6. Expect the worst and bump up your departure time accordingly.

That traffic jam? It’ll happen. Getting lost? Count on it. “When kids are involved, leave enough time for three things to go wrong!” said Terri Griest of Maryland.

7. Make it too embarrassing to be late.

“I make a somewhat peevish, but I hope loving, issue of it when someone else is late, so then I don’t dare be late myself,” said Elden Carnahan, yet another Marylander. (What is it about Maryland?)

8. Ask yourself why you’re perpetually late.

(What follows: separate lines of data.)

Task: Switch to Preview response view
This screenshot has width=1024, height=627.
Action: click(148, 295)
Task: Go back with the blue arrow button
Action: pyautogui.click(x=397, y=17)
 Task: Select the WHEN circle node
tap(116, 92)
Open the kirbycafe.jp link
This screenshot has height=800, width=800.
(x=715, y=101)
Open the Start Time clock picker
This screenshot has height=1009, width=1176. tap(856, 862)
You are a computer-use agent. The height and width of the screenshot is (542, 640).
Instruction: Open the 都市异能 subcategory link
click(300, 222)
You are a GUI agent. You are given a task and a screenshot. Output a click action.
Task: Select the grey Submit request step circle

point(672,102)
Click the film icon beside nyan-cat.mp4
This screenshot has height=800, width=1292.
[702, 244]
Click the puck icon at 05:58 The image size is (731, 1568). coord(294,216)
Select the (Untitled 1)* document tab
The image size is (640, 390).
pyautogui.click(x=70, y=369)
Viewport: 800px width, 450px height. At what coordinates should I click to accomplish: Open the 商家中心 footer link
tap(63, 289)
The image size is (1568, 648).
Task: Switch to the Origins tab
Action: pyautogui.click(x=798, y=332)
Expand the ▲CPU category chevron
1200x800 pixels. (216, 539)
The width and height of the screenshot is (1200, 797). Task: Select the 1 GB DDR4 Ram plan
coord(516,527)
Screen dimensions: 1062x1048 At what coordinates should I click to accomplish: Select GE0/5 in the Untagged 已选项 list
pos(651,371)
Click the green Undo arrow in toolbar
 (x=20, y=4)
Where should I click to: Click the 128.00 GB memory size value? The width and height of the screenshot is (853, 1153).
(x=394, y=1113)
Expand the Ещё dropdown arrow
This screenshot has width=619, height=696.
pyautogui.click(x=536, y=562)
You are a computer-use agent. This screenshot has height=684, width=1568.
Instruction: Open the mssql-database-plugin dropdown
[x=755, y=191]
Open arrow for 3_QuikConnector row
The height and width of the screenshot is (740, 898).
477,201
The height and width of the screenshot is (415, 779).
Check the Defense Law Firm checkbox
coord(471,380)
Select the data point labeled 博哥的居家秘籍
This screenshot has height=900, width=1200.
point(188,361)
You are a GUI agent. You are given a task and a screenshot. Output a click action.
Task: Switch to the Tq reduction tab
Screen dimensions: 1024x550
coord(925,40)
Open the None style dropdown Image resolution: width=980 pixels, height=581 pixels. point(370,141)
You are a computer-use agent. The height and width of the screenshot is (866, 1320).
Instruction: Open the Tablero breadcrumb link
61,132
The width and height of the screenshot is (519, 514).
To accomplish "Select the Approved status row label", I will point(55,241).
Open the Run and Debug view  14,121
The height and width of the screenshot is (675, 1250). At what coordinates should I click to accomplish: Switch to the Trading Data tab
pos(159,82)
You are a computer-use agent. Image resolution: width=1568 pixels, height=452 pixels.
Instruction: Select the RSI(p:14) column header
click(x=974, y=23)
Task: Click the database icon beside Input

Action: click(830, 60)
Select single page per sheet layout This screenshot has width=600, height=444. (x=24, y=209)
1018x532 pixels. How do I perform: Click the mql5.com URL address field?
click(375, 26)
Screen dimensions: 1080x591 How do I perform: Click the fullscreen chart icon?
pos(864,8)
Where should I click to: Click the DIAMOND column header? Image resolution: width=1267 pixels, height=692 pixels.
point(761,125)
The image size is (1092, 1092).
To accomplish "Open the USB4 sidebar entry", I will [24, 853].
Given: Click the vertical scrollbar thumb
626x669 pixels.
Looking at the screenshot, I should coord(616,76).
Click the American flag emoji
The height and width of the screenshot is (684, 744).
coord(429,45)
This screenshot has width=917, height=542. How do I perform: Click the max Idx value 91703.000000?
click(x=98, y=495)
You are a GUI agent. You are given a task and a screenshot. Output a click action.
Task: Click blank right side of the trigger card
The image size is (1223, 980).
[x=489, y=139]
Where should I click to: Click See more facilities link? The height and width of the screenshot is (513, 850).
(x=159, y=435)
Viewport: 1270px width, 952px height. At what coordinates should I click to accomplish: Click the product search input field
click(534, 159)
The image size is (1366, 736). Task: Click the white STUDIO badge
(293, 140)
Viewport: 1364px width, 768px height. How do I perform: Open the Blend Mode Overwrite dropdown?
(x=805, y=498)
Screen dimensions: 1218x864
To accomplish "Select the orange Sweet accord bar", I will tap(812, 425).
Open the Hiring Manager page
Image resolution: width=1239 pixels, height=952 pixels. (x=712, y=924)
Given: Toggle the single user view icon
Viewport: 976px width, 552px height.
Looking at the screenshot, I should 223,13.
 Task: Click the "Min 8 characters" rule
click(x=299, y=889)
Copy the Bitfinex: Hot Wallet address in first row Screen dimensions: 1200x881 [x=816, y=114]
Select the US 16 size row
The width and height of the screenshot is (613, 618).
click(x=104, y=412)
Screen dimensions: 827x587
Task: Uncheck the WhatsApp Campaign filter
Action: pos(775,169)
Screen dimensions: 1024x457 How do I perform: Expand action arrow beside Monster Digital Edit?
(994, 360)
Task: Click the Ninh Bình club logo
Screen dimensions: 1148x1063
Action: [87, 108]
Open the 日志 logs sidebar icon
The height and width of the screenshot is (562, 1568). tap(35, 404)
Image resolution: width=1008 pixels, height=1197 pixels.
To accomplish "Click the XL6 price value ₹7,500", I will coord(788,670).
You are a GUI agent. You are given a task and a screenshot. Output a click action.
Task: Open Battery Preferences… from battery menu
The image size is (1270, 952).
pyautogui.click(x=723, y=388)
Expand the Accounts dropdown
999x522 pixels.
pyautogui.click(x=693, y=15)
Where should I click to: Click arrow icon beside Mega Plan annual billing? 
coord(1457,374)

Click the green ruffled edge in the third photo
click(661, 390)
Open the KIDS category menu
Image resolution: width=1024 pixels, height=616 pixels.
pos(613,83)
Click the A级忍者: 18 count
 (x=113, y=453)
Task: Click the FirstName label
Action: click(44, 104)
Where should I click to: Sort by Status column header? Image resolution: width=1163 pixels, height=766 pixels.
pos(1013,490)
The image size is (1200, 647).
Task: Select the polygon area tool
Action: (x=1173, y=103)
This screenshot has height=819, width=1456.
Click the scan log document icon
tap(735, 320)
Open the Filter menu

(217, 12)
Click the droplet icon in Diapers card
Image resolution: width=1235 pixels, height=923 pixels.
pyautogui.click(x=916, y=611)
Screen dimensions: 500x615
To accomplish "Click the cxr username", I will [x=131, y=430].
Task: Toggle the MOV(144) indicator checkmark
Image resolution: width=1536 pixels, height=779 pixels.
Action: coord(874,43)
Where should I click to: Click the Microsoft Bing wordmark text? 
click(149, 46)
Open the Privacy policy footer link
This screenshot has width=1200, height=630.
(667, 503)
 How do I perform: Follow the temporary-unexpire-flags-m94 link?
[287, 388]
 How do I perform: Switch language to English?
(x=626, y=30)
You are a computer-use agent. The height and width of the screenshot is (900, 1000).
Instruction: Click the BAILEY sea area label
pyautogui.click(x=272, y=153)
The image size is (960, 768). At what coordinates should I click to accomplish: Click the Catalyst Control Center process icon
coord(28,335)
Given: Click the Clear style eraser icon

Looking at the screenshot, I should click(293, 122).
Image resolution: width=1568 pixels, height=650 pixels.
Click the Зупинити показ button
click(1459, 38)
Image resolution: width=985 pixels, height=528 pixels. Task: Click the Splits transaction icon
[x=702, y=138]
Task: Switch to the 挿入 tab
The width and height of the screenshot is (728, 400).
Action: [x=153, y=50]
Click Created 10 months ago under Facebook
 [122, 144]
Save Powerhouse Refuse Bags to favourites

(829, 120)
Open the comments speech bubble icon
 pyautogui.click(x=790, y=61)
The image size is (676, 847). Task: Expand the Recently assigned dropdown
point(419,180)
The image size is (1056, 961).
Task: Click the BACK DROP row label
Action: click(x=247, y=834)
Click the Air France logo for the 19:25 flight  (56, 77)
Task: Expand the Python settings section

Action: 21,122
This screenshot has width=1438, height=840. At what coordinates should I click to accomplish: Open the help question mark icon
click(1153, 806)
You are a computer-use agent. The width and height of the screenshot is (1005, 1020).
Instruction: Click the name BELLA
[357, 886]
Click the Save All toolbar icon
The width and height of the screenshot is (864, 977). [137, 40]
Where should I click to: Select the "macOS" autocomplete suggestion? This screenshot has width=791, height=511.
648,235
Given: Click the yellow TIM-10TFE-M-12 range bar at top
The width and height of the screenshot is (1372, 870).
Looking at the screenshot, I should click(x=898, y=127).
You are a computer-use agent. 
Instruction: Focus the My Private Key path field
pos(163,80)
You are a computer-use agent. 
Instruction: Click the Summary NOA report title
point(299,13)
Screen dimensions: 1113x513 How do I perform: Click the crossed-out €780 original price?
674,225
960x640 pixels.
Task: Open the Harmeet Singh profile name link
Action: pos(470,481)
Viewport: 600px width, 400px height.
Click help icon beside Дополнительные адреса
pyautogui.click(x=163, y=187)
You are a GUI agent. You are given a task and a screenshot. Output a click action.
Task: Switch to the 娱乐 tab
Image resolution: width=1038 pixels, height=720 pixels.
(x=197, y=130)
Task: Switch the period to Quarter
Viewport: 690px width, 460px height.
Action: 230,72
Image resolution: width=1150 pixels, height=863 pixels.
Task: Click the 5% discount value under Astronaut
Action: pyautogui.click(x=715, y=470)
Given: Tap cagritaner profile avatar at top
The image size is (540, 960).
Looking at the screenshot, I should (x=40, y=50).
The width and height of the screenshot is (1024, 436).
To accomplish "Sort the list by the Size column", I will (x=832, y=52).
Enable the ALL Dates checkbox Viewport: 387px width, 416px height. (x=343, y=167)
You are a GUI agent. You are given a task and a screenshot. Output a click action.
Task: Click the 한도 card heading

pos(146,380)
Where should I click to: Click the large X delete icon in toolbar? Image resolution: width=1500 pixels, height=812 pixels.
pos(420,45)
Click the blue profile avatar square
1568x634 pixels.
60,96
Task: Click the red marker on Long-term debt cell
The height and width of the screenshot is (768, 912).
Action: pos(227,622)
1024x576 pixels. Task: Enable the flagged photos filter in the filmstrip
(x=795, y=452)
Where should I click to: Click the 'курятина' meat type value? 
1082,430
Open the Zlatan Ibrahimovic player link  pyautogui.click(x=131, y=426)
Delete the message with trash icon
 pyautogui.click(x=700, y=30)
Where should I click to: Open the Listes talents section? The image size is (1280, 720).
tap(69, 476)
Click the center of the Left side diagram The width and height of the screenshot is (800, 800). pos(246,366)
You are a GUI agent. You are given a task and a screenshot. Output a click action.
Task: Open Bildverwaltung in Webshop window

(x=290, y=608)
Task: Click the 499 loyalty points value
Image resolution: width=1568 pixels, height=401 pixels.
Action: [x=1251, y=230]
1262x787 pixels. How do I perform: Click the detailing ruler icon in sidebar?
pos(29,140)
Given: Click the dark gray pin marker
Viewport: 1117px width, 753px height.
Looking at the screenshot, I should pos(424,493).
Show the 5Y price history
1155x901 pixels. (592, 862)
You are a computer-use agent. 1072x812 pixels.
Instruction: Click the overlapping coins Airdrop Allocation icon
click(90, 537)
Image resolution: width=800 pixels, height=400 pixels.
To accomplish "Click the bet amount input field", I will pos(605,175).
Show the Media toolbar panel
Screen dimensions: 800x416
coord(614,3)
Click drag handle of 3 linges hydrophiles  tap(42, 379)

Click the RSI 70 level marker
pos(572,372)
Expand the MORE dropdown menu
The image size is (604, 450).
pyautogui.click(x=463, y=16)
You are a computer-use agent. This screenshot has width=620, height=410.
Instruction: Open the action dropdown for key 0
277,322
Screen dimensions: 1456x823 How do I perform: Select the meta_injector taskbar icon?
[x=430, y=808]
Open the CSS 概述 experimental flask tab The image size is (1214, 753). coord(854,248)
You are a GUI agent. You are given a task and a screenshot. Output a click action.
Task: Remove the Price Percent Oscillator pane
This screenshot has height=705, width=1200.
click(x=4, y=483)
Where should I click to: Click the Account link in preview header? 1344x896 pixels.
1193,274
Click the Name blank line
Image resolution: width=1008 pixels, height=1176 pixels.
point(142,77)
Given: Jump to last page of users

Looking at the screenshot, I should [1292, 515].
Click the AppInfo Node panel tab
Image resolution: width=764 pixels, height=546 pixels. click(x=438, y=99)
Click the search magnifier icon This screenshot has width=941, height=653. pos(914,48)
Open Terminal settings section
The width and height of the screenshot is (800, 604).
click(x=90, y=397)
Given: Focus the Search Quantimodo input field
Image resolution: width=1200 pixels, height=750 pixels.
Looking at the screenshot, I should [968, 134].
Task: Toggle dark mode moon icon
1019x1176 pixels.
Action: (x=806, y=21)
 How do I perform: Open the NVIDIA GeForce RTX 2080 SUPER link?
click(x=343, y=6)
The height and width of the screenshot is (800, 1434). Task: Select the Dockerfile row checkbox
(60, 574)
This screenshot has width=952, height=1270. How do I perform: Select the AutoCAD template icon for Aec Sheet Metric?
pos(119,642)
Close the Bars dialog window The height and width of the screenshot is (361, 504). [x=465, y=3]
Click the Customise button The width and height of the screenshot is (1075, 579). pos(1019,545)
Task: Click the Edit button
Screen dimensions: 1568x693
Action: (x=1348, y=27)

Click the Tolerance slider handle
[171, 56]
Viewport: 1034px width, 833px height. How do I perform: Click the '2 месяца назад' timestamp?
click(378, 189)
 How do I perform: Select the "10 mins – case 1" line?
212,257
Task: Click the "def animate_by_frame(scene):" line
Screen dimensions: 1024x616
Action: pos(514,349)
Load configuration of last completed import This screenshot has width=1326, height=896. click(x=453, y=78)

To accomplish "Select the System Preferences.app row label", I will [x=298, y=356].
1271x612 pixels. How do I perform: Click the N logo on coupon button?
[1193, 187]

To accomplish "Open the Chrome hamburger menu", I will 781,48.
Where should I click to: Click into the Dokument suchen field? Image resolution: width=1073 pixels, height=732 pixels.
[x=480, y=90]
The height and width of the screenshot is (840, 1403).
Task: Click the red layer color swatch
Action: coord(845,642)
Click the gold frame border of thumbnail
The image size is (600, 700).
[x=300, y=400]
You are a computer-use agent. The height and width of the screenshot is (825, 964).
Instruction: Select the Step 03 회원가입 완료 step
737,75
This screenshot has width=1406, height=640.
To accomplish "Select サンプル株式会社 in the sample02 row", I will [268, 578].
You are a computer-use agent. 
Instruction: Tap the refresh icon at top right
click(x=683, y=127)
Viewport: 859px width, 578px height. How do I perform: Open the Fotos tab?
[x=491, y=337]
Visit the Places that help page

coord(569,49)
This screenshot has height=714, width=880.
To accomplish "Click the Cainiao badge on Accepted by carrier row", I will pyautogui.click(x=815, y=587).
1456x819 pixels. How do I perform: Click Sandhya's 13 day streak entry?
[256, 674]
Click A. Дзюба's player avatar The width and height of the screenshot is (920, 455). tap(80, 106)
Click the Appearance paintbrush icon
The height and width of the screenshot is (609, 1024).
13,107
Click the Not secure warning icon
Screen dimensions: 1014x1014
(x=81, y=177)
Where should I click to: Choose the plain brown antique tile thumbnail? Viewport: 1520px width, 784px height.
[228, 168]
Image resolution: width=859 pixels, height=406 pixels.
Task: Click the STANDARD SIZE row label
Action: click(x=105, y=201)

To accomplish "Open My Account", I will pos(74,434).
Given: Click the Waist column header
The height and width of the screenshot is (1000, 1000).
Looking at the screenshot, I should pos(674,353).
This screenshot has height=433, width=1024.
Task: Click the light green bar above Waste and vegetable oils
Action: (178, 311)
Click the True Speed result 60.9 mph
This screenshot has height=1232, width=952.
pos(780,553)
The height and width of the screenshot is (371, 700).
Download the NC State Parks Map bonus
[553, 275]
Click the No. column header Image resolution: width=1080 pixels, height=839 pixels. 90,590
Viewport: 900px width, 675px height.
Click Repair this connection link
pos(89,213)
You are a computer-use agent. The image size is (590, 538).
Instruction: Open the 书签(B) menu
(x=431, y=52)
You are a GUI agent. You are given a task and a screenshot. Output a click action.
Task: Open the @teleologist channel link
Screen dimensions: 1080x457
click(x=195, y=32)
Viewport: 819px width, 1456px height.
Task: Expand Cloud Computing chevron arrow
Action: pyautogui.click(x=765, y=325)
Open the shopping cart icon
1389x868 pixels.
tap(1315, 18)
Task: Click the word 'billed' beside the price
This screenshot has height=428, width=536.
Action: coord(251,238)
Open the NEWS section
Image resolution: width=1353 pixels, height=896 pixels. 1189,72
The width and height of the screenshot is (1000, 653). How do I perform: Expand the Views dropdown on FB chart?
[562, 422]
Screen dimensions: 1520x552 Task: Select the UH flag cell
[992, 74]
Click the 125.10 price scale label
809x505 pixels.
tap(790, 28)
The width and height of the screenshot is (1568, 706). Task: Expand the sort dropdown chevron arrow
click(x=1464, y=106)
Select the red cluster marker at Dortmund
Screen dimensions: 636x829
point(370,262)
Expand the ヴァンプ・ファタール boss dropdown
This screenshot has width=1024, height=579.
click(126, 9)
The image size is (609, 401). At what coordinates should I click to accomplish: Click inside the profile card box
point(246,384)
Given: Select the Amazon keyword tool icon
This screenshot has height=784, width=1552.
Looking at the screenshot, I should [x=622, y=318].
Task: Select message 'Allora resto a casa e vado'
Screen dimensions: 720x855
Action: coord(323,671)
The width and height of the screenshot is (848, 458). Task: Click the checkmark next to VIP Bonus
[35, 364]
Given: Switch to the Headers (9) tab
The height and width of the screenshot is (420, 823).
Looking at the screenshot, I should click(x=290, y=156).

It can signal “issues” from ADHD to thrill-seeking to unhappiness in your job, said early birds schooled in psychology—and pinpointing your reasons may lead to life changes that curb the urge to dawdle. I realized, for me, the main issue is anxiety over my to-do list. I’m constantly tempted to cross something off it before leaving the house. Which leads me to my favorite tip:

9. Prioritize your tasks.

Instead of doing a last-minute task that could make you late for, say, a party, leave home early and plan to do one when you arrive—making a call, writing an email, etc. (Several early birds cautioned that you should do said work in your car so you won’t pop in on people while they’re still vacuuming the living room in their underwear.)

Why it’s important to stop being late.

As it turned out, advice wasn’t all I got from my council. What really hit home was the guilt.

Being on time “is necessary for a society to work efficiently,” said Henry Miller of Virginia.

“I guess I want to be known as someone who can be relied upon,” said Californian Dennis Foley, one of several people who likened being late to breaking a promise.

David Sanders of Ohio said his Midwestern upbringing “imparts the lesson that we shouldn’t make anyone wait on our arrival, and that our time is no more valuable than anyone else’s, and so it’s a matter of courtesy not to waste the time of others while we dilly-dally.”

Oh [bleep]! Oh [bleep]! It now seemed obvious that all these years when I’d kept people waiting and they had said, “It’s OK,” they were secretly looking forward to my funeral, where they could crack wise about my being the late Melissa Balmain.

The next Saturday, I rose 45 minutes earlier than usual, drove my daughter to her music class—on schedule!—and faced, for once, zero hairy eyeballs. In fact, no eyeballs of any kind. Class had been canceled.

As we left the building, a chorus of chirps followed us from a nearby tree—the sound, I’m pretty sure, that early birds make when they laugh.